__Collected data entries__
________________________________________
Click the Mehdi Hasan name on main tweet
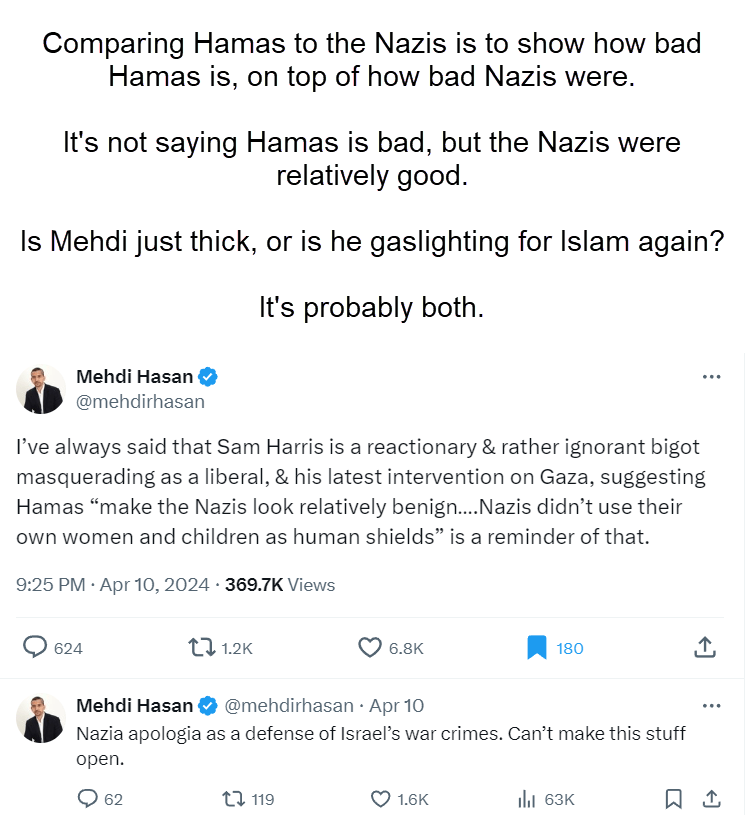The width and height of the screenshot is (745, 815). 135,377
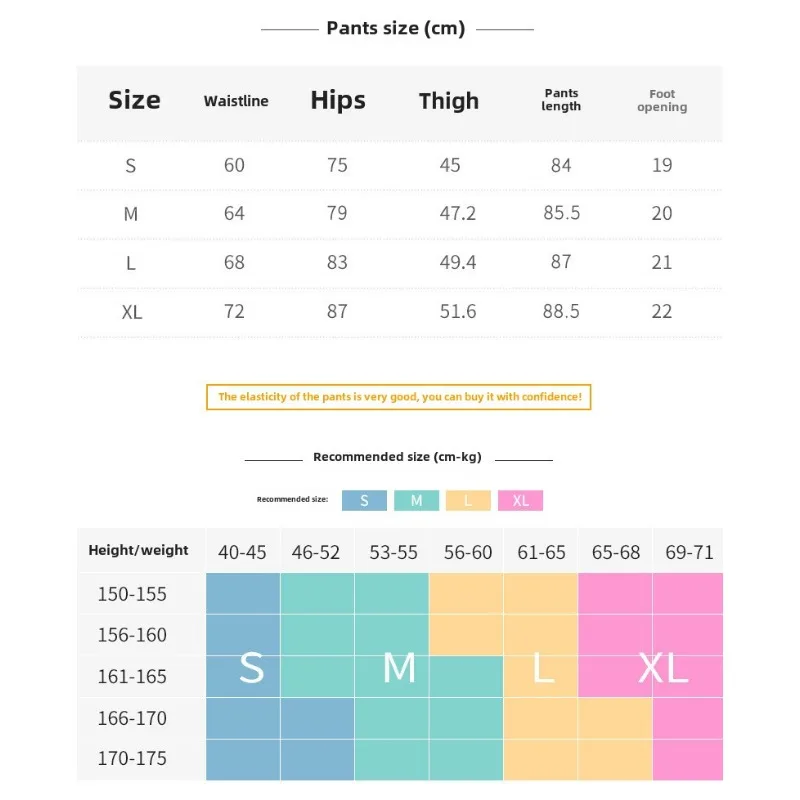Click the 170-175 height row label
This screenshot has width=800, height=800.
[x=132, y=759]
________________________________________
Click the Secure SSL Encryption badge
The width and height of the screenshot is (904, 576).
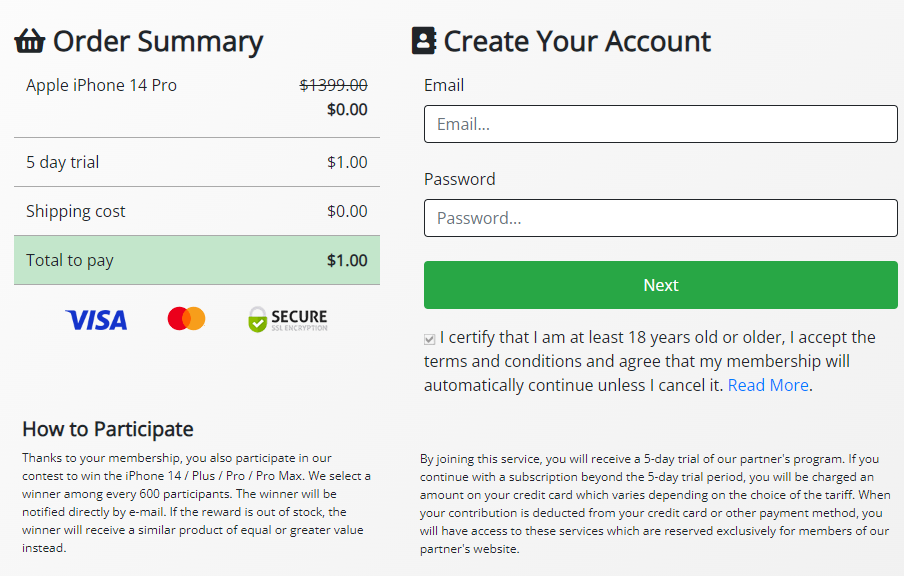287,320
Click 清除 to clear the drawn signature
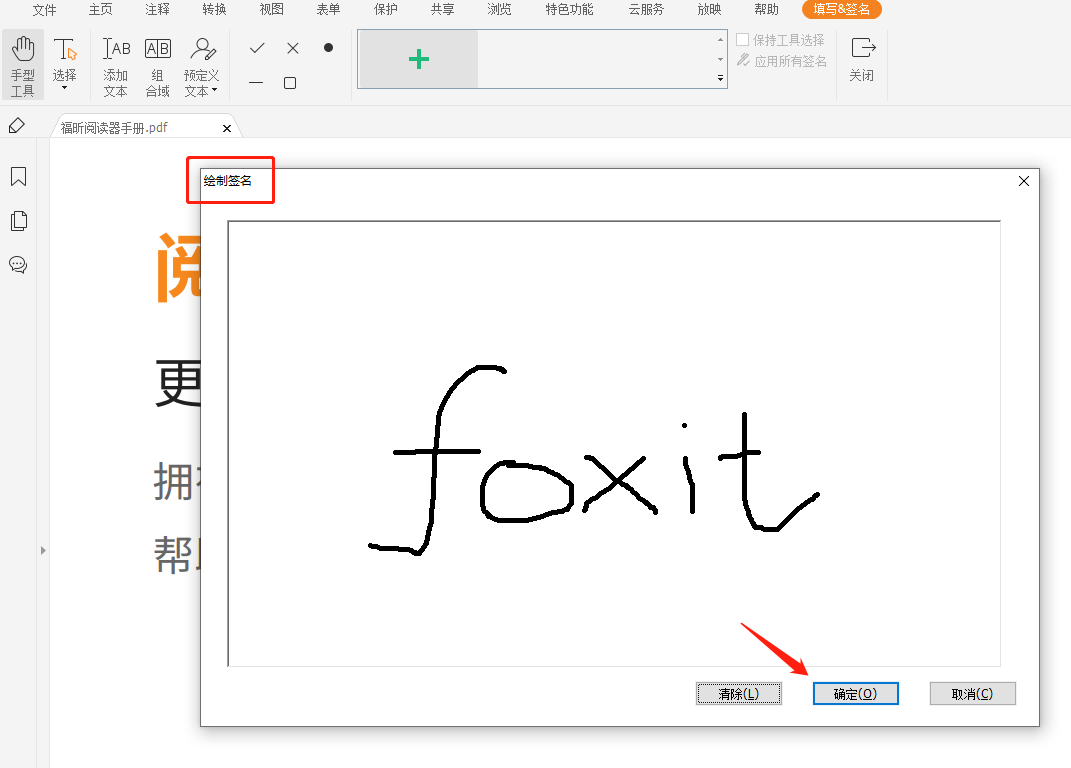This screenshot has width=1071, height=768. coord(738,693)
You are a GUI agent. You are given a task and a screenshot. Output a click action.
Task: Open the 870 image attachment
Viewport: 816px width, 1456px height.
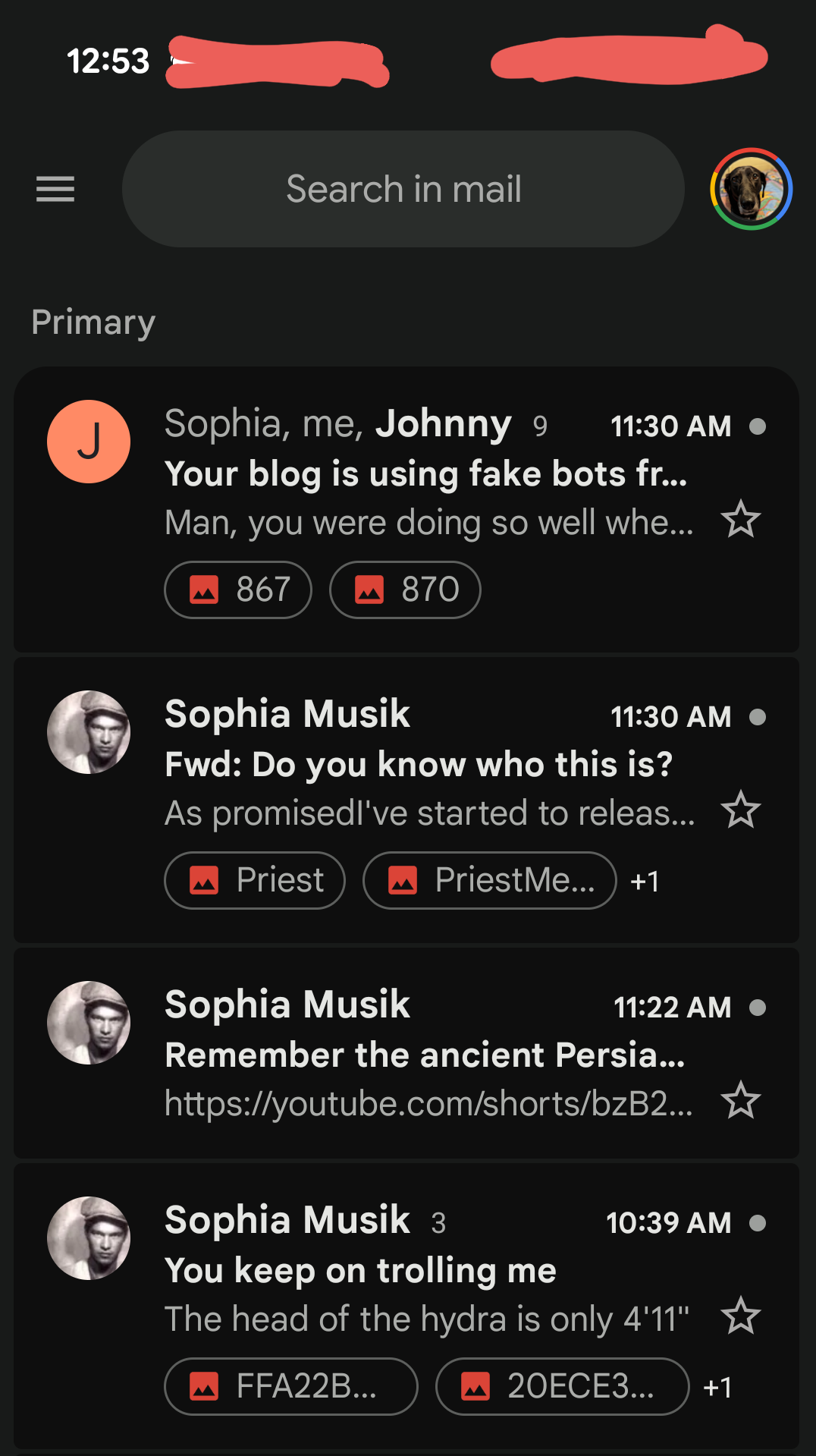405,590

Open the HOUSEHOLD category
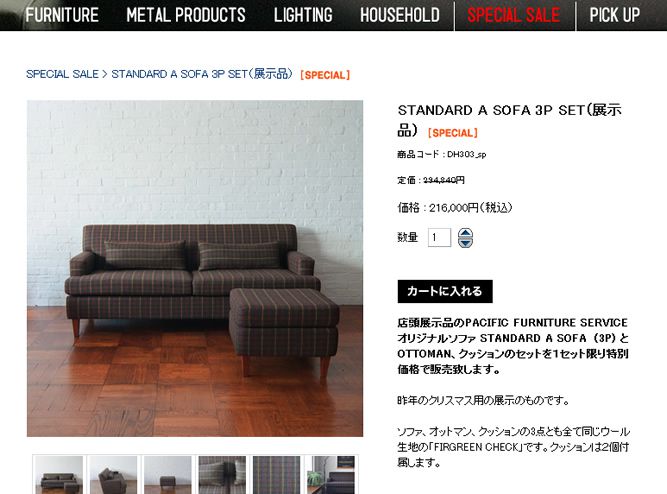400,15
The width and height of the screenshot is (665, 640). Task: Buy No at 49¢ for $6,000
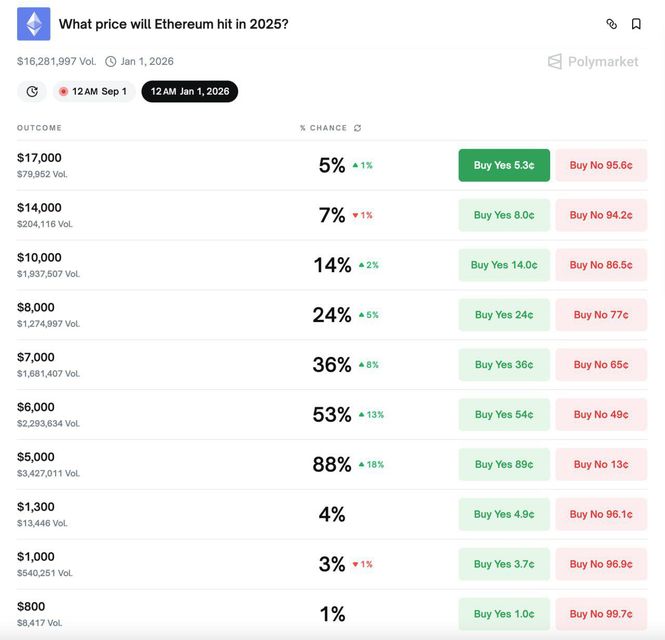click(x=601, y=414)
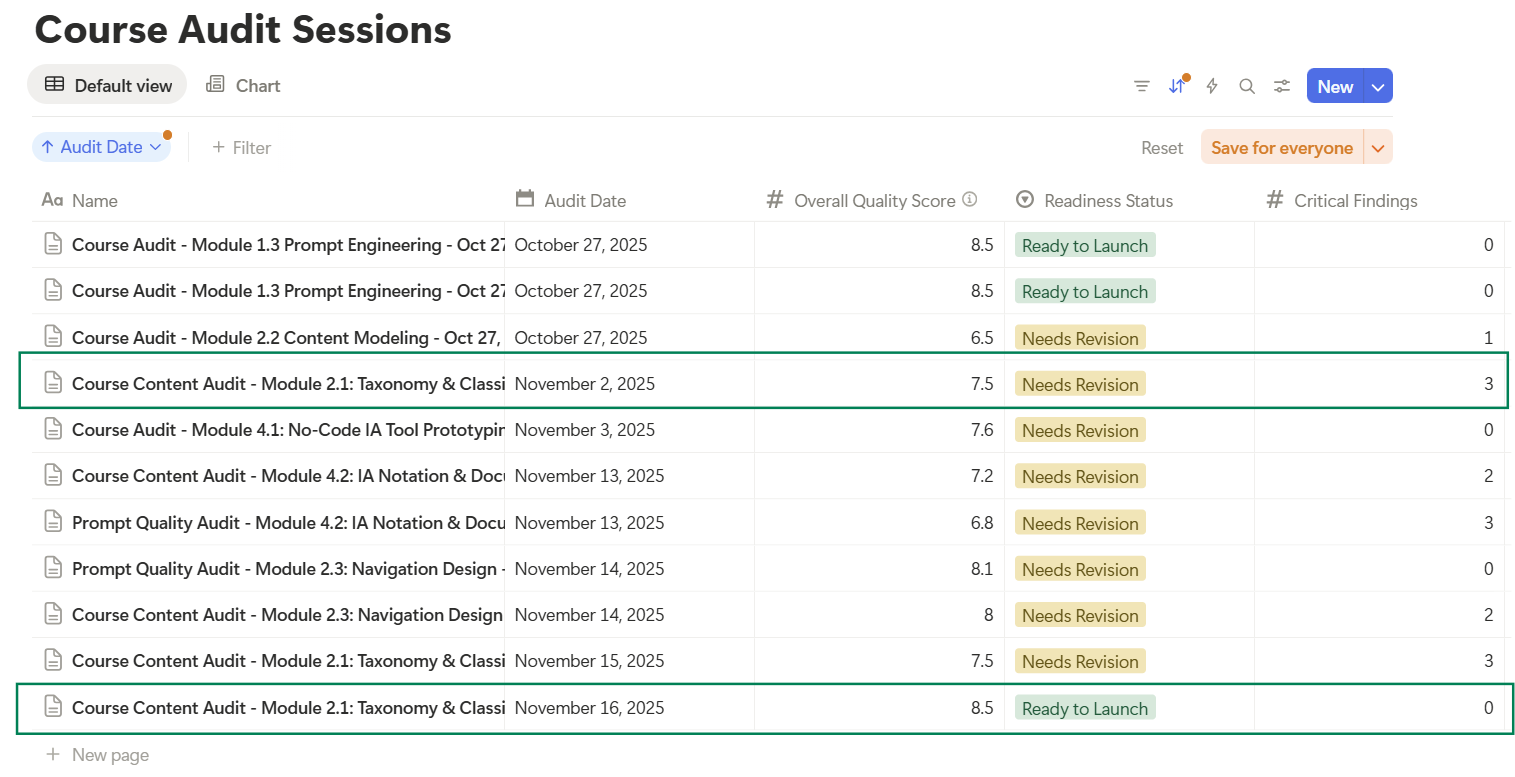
________________________________________
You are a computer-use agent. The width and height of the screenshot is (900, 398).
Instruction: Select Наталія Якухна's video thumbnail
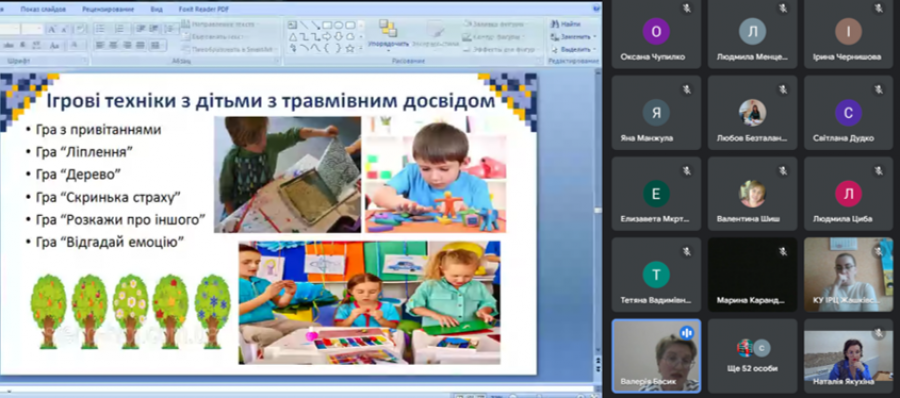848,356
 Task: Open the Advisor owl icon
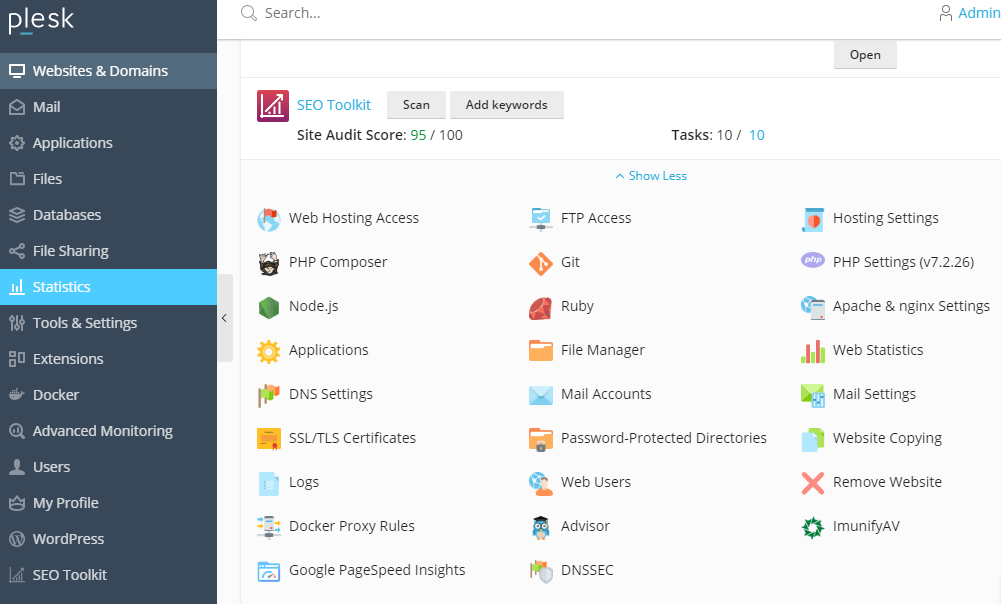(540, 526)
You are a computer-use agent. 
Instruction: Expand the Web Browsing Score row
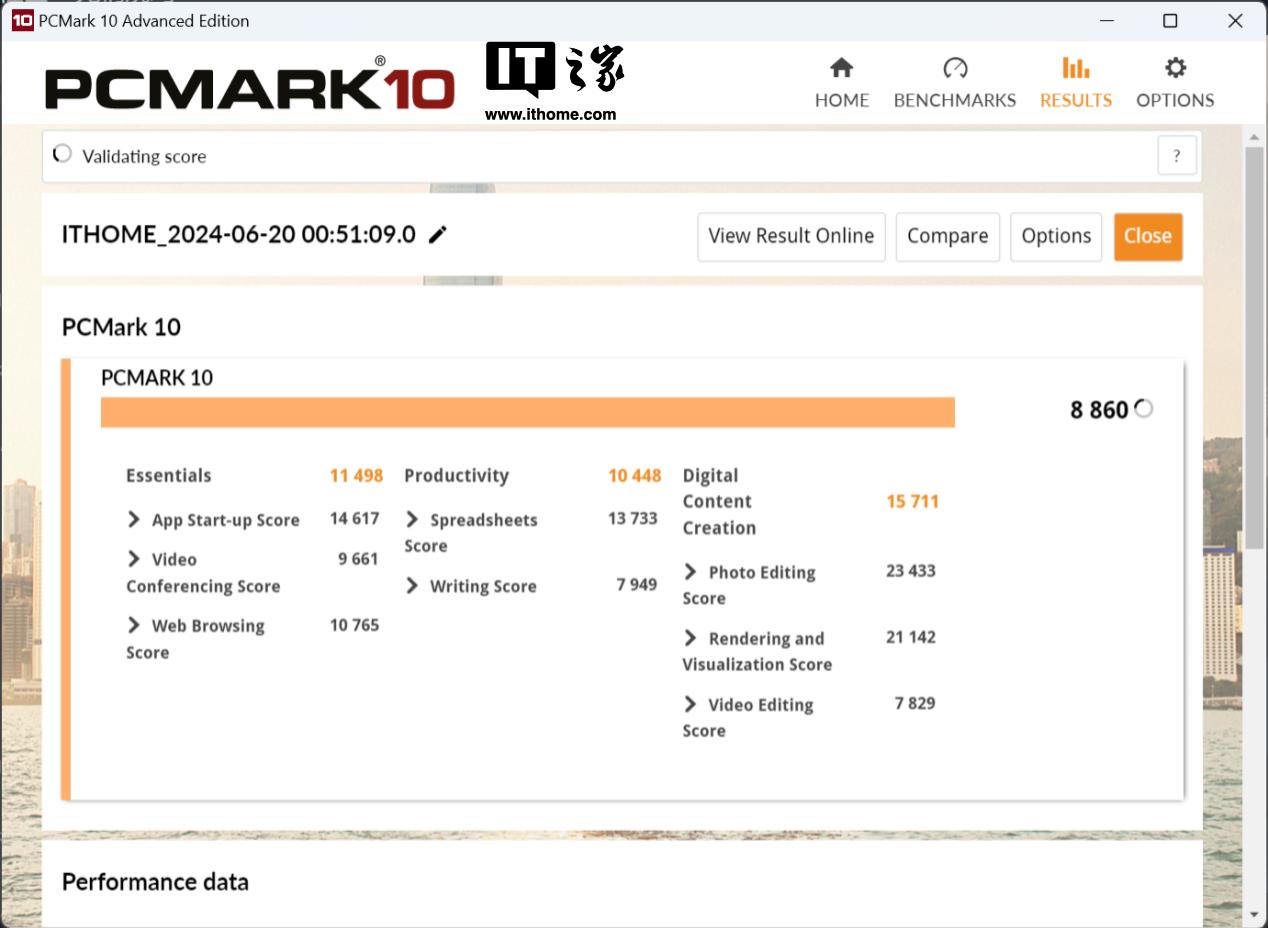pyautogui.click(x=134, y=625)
________________________________________
__PROBLEM TO SOLVE__
Only lines that contain "agent" are needed, so copy each of them from the data.

__ANSWER TO THE EXERCISE__
You are a GUI agent. You are given a task and a screenshot. Output a click action.
You are a computer-use agent. The width and height of the screenshot is (900, 398).
You are a computer-use agent. 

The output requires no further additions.